▶ [THE PROBLEM]: Among the entries, which lines carry the string "Analysis"? Copy every one.

[RECORDS FOR PROCESSING — start]

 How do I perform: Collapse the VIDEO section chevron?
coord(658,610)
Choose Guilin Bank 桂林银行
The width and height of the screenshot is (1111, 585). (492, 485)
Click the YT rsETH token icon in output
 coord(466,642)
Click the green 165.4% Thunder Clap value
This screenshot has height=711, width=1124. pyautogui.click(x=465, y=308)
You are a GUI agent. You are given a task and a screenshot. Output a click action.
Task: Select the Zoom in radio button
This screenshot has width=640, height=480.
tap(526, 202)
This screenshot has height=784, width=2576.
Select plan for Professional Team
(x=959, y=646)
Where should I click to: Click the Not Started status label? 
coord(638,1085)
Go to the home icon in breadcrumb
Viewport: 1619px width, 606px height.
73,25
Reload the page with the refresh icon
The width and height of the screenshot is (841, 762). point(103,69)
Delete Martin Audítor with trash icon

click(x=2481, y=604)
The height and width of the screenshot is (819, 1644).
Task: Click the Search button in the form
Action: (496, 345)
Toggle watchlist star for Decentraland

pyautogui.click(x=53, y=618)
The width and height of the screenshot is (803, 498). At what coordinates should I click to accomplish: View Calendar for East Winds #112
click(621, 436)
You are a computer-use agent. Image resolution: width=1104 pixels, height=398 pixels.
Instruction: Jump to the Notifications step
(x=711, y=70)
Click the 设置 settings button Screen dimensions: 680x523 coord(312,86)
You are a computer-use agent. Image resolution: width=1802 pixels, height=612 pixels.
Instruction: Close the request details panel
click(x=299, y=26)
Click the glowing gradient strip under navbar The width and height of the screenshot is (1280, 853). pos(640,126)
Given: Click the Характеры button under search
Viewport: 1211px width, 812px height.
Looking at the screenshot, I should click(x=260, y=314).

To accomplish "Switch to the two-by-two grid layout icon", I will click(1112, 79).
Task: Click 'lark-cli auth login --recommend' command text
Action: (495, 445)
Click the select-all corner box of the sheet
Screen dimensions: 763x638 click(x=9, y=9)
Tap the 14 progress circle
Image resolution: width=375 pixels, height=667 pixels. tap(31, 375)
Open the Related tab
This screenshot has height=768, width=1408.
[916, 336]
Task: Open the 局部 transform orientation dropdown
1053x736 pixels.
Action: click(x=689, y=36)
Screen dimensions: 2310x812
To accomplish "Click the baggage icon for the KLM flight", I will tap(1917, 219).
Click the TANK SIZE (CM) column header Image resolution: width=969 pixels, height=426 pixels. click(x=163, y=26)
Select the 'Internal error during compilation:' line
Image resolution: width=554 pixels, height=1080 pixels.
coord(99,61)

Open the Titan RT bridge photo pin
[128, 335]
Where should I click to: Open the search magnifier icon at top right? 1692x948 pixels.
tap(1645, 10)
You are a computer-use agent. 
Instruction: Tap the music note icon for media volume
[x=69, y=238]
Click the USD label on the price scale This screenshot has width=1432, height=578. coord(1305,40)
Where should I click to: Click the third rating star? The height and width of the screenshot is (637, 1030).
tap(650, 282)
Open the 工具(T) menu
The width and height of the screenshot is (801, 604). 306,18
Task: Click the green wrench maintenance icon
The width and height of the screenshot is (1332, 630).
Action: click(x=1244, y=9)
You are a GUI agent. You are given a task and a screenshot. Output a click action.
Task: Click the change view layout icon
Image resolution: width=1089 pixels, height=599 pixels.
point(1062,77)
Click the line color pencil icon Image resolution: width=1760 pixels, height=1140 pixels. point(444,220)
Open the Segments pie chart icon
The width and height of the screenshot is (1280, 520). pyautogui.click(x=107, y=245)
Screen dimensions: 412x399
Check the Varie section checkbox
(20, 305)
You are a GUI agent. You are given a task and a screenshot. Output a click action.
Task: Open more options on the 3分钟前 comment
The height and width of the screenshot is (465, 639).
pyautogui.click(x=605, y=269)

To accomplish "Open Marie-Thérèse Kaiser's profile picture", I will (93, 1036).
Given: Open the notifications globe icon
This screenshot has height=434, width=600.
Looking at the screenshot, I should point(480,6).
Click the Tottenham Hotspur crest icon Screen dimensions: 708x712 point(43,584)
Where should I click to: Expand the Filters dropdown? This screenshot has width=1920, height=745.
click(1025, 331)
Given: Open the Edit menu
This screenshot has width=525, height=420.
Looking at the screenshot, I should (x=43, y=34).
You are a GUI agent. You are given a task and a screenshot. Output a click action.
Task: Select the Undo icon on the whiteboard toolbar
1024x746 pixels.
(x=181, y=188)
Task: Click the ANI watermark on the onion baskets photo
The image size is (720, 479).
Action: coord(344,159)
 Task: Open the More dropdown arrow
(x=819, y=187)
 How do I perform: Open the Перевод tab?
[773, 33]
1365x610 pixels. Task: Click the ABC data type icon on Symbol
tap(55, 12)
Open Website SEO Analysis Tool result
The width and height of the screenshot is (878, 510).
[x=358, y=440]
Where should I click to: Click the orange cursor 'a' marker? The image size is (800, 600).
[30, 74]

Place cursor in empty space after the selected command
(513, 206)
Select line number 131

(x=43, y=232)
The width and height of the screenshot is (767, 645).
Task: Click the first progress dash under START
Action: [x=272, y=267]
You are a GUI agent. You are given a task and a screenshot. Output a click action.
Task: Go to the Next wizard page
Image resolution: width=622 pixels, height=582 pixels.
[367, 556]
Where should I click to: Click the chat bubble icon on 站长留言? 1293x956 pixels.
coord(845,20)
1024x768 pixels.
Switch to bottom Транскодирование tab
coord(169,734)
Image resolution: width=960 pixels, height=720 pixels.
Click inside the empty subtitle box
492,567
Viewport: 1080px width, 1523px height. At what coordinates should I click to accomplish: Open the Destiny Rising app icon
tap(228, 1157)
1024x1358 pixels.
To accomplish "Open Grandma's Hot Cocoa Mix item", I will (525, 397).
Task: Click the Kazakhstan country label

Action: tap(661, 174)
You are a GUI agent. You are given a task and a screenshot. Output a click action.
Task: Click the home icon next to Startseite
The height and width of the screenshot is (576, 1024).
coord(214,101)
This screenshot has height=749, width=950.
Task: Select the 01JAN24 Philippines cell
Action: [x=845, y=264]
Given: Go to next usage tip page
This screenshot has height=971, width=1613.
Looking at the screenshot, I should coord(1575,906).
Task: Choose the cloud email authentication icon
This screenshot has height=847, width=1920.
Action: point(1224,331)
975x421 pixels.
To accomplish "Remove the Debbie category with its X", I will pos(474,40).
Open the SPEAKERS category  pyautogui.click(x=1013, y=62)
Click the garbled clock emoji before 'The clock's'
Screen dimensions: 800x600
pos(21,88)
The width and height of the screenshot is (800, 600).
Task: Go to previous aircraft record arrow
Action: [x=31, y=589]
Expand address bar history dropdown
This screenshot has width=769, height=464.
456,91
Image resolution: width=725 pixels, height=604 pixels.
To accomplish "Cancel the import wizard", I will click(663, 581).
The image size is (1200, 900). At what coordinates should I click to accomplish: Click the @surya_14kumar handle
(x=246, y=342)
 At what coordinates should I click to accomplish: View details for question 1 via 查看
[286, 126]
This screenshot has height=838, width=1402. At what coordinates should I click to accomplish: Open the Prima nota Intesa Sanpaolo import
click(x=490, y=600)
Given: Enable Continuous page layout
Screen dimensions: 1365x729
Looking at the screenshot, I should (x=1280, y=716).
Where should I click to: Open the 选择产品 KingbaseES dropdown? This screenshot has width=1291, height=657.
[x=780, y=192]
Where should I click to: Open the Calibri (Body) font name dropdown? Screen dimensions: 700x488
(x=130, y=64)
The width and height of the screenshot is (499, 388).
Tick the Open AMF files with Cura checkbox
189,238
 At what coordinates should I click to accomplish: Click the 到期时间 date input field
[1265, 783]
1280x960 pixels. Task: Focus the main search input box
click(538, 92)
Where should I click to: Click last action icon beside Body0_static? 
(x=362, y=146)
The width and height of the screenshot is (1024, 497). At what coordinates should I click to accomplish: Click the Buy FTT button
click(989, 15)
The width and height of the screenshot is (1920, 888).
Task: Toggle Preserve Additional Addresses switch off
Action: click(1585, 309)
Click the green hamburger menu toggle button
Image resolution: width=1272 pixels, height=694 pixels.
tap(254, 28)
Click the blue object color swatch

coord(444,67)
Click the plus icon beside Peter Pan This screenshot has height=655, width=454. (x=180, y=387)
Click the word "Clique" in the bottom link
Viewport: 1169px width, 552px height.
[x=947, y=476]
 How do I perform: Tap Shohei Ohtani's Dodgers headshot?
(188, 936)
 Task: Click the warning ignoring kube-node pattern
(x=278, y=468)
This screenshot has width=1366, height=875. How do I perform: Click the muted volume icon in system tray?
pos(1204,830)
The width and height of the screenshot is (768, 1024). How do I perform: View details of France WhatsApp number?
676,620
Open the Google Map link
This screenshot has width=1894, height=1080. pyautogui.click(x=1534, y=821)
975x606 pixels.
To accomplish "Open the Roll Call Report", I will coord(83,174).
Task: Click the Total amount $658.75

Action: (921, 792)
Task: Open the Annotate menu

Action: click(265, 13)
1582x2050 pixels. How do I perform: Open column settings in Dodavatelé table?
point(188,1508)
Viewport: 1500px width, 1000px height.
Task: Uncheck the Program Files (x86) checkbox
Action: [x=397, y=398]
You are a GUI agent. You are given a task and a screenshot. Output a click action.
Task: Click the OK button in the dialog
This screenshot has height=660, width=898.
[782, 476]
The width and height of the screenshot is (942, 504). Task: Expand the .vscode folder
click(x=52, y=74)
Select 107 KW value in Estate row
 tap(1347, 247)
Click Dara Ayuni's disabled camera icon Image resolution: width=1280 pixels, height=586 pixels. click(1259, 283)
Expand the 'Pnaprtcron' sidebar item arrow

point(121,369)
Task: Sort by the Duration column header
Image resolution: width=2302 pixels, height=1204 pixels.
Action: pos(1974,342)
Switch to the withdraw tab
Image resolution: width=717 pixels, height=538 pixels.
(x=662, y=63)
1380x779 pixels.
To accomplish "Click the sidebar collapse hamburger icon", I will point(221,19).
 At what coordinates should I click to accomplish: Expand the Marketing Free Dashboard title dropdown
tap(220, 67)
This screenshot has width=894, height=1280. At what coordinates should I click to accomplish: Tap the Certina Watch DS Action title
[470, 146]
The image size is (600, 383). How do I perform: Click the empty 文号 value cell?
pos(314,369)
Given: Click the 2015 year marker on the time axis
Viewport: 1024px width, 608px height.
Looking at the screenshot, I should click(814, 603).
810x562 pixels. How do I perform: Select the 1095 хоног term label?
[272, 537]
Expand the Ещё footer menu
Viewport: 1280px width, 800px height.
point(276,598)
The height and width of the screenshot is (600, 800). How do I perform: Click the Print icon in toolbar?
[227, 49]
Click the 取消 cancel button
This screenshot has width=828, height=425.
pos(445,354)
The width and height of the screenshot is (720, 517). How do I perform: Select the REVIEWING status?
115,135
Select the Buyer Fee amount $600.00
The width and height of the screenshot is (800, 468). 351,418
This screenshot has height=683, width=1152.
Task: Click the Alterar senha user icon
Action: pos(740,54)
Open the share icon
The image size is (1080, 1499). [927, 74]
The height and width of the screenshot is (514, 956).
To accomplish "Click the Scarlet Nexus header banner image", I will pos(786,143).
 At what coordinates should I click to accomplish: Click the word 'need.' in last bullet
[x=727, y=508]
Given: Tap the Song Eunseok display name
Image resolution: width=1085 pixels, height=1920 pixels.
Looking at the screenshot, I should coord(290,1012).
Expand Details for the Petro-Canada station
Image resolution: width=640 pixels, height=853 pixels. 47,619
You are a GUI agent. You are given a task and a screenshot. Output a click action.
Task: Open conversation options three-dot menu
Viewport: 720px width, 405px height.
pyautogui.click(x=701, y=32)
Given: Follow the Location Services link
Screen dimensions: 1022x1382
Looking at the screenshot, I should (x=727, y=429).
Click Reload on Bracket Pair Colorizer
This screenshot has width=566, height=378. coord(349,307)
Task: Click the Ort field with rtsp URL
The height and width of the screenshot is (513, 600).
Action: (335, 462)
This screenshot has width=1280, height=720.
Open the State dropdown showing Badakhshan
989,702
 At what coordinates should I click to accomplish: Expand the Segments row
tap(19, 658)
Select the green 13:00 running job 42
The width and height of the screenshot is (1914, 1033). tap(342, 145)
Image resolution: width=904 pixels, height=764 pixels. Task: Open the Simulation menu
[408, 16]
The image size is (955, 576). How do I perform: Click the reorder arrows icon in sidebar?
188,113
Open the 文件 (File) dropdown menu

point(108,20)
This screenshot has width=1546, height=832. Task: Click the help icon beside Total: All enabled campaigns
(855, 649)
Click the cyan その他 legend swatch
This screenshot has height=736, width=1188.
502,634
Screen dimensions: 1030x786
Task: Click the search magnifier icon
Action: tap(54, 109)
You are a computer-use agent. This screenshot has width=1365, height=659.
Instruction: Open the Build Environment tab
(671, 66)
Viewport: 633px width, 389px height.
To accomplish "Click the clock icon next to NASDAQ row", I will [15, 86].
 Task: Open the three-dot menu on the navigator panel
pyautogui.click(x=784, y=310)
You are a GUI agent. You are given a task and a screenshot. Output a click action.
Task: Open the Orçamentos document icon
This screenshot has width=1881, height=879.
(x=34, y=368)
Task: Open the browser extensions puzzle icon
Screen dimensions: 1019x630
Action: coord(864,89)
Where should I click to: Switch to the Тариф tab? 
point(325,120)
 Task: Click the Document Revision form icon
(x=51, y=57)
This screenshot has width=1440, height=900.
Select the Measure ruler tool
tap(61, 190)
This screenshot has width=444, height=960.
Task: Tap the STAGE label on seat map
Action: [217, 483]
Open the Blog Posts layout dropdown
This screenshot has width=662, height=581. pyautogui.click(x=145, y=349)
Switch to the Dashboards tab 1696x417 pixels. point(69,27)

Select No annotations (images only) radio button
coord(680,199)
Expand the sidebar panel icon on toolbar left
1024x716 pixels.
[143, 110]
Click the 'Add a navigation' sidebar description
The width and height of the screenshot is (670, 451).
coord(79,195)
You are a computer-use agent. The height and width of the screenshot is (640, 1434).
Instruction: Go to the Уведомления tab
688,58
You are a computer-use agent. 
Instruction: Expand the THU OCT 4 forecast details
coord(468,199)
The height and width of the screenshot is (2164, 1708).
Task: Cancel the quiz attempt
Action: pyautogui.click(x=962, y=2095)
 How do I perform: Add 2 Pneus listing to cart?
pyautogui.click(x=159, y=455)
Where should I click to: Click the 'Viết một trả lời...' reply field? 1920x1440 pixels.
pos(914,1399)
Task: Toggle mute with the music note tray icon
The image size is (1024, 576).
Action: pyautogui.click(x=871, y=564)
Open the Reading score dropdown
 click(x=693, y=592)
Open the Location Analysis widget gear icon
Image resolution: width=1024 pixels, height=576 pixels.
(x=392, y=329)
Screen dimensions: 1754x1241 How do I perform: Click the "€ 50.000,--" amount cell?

[RECORDS FOR PROCESSING — finish]

▶ [COMPLETED TASK]:
Open Website SEO Analysis Tool result
Open the Location Analysis widget gear icon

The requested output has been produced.